◆ Material provided
----
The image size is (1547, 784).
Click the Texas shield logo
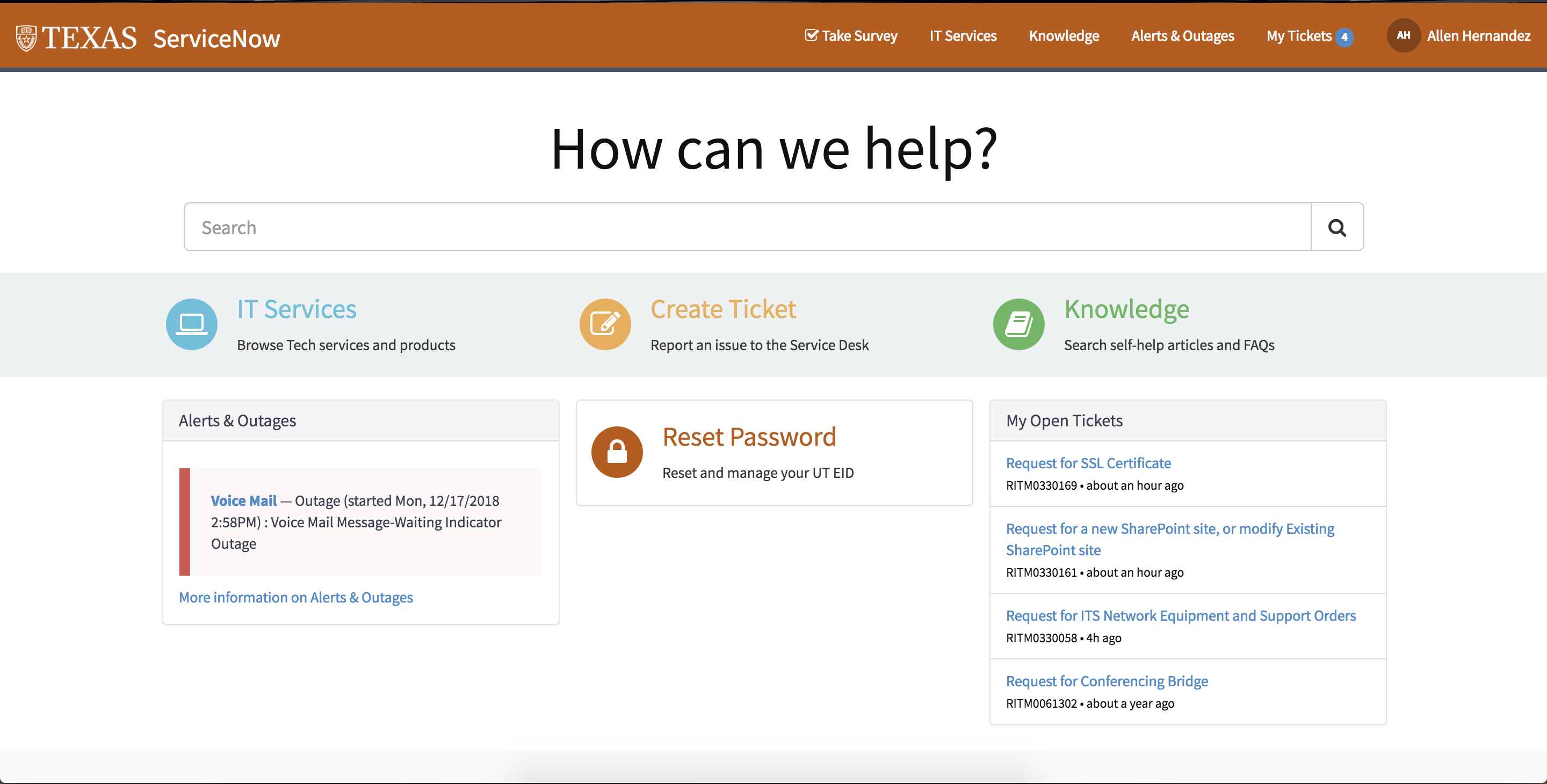(x=26, y=39)
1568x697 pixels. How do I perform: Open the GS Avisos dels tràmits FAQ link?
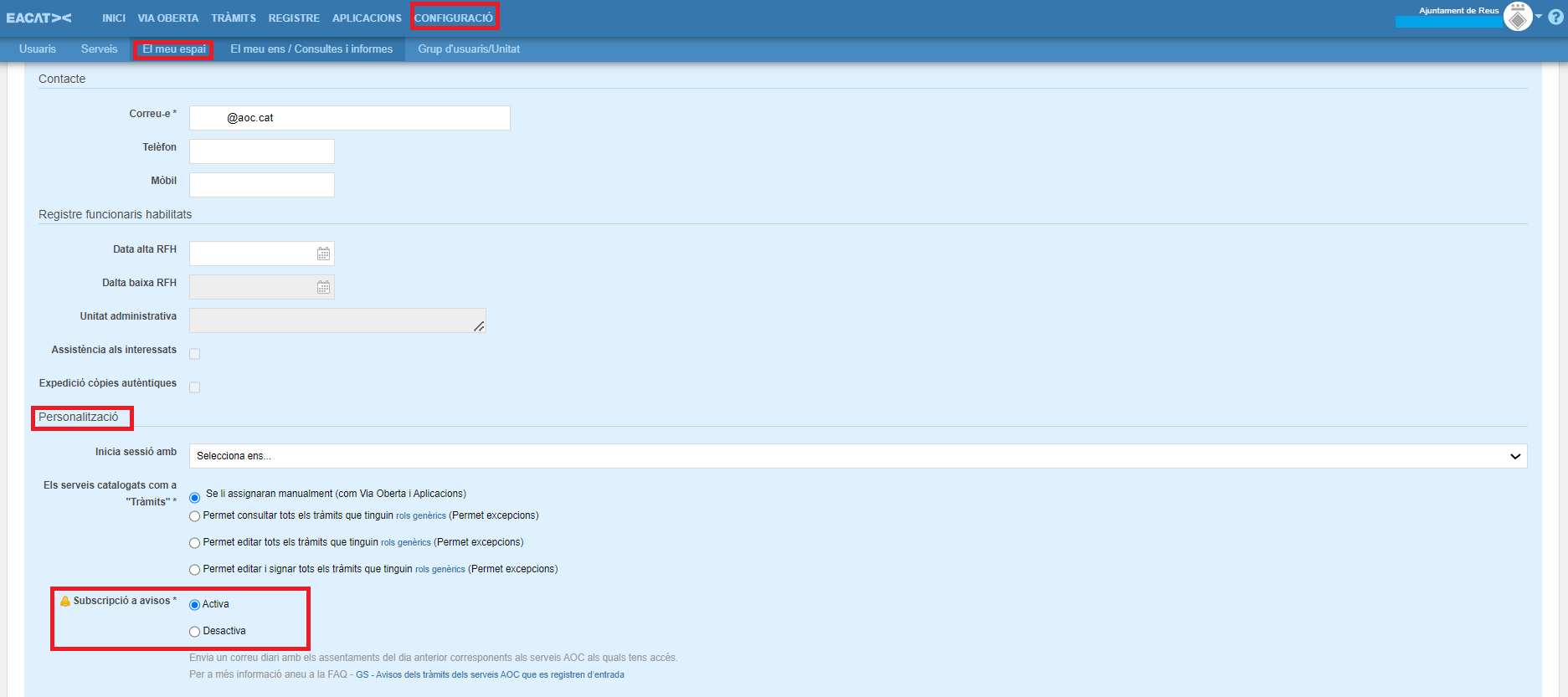[490, 674]
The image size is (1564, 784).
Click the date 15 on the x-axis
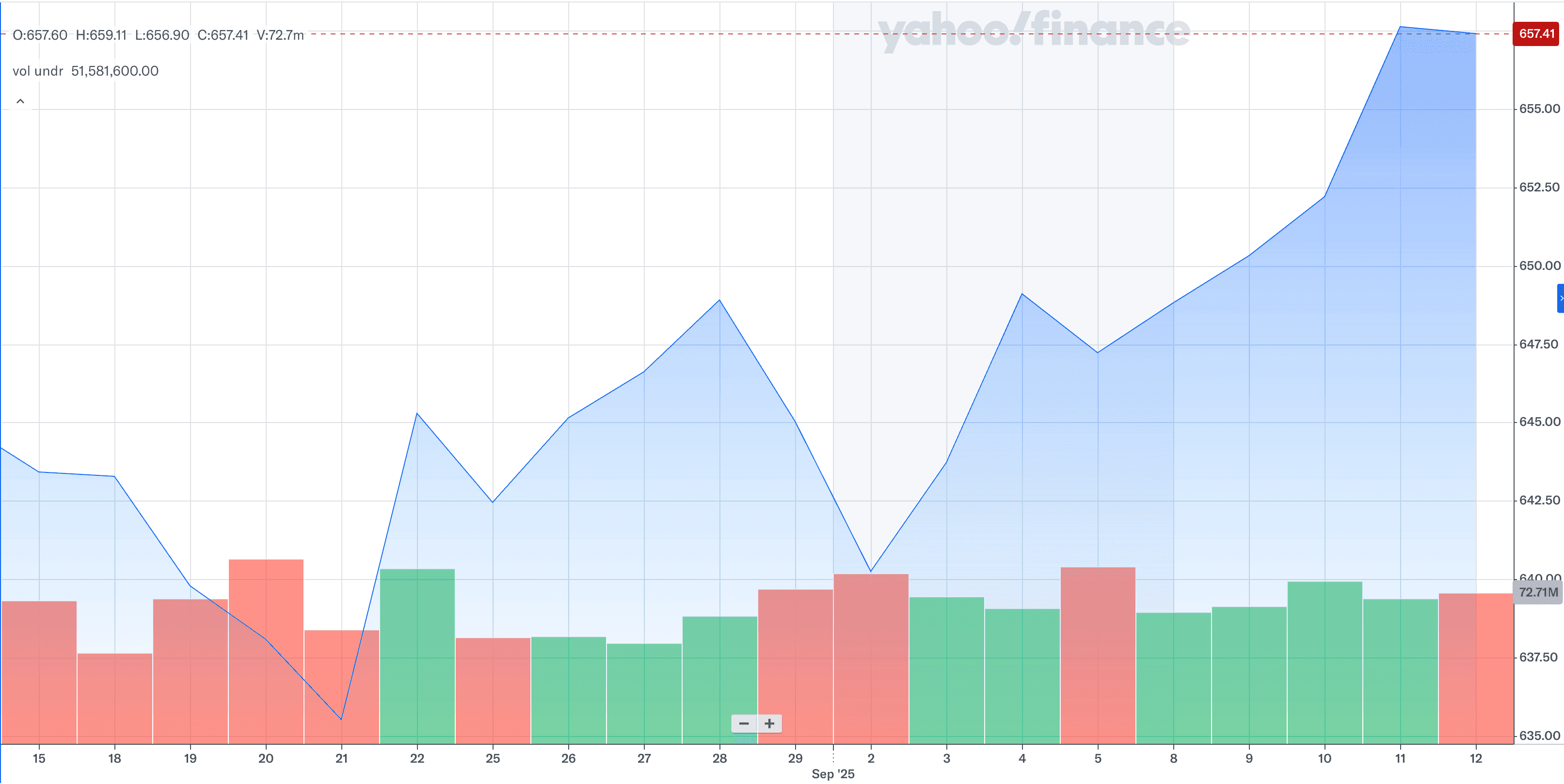point(39,758)
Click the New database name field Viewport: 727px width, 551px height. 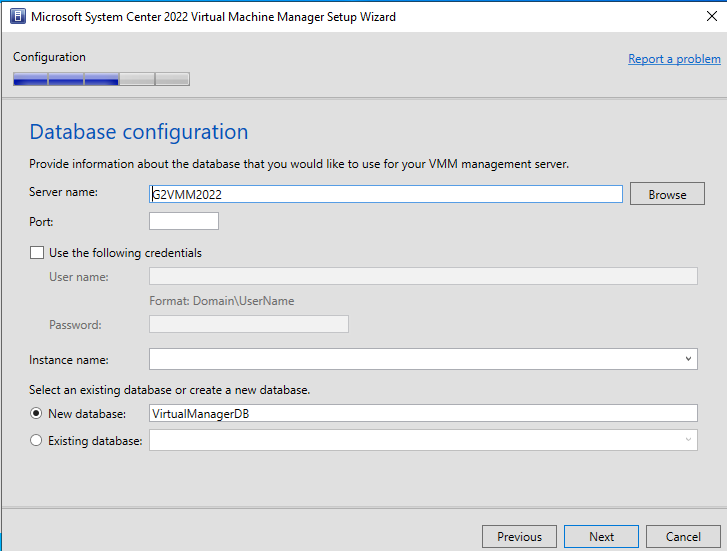422,414
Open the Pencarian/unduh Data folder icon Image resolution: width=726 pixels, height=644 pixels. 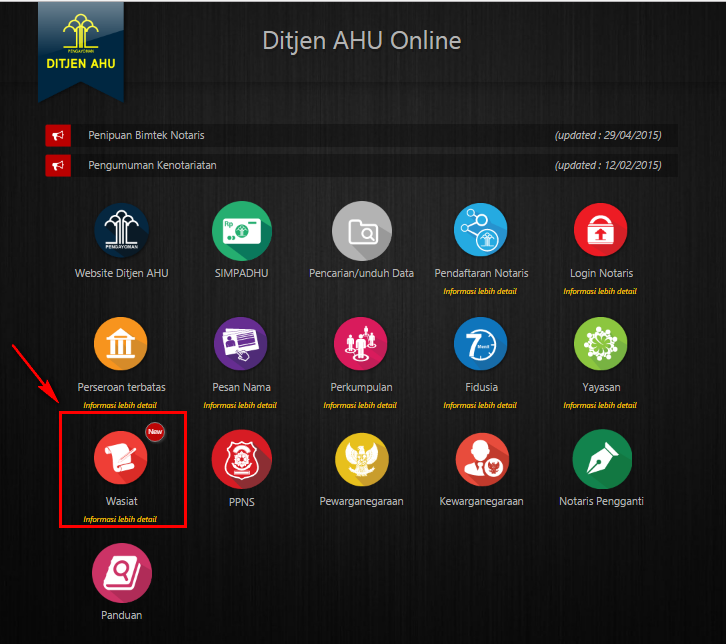point(361,231)
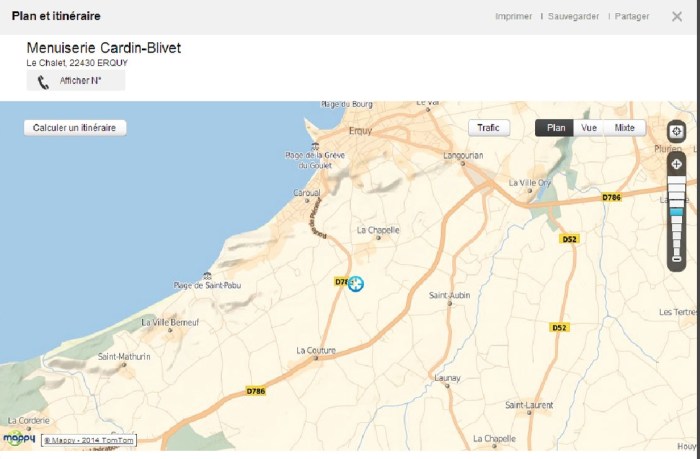Select the Mixte map mode

(x=625, y=128)
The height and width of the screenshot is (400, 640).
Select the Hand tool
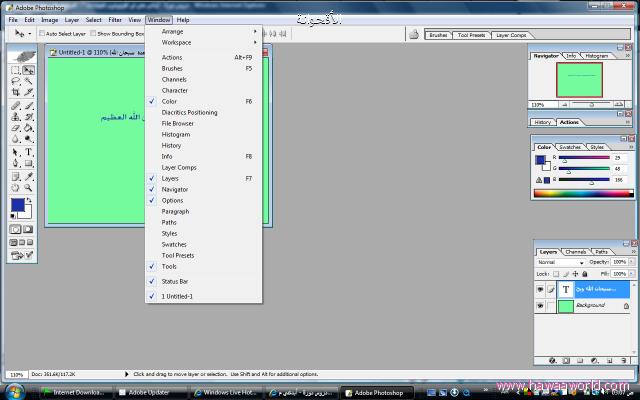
----
◆ Requirements
Turn the rows from the line containing "The height and" through the end of the rows into a numbered list, skipping blank lines and leaving out the pictures.

◆ Exercise solution
1. The height and width of the screenshot is (400, 640).
2. Select the Hand tool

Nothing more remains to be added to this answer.